— start of Passage —
DETAILED DESCRIPTION OF THE PREFERRED EMBODIMENT
[0033] The following embodiments are disclosed with accompanying
diagrams for detailed description. For illustration clarity, many
details of practice are explained in the following descriptions.
However, it should be understood that these details of practice do
not intend to limit the present invention. That is, these details
of practice are not necessary in parts of embodiments of the
present invention. Furthermore, for simplifying the drawings, some
of the conventional structures and elements are shown with
schematic illustrations.
[0034] The terminology used herein is for the purpose of describing
particular embodiments only and is not intended to be limiting of
the invention. As used herein, the singular forms "a", "an" and
"the" are intended to include the plural forms as well, unless the
context clearly indicates otherwise. It will be further understood
that the terms "comprises" and/or "comprising", or "includes"
and/or "including" or "has" and/or "having" when used in this
specification, specify the presence of stated features, regions,
integers, steps, operations, elements, and/or components, but do
not preclude the presence or addition of one or more other
features, regions, integers, steps, operations, elements,
components, and/or groups thereof.
— end of Passage —
Output the patent passage word for word from "DETAILED DESCRIPTION OF" to "the following descriptions.". The material that follows comes from a different source than the patent passage.
— start of Supplied information —
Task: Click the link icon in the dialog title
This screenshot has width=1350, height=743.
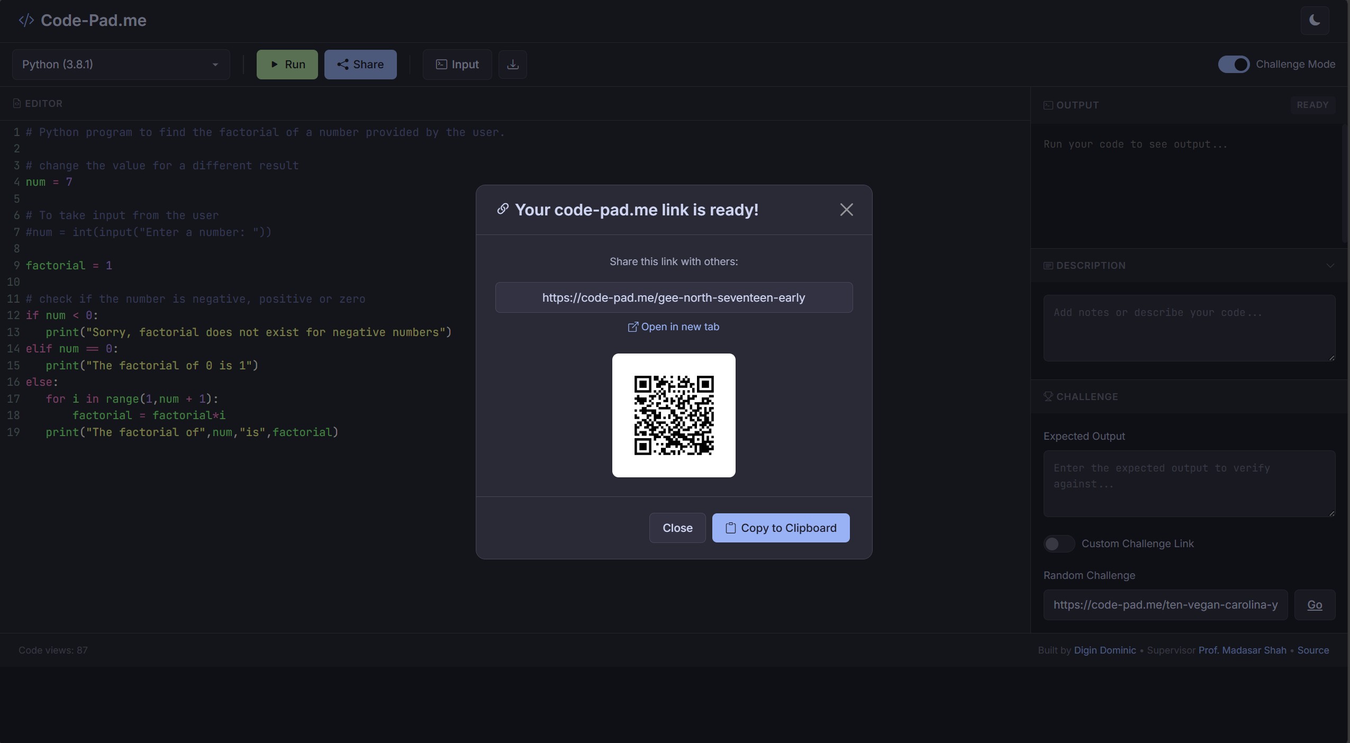Action: (502, 209)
— end of Supplied information —
- [Written response]:
DETAILED DESCRIPTION OF THE PREFERRED EMBODIMENT
[0033] The following embodiments are disclosed with accompanying
diagrams for detailed description. For illustration clarity, many
details of practice are explained in the following descriptions.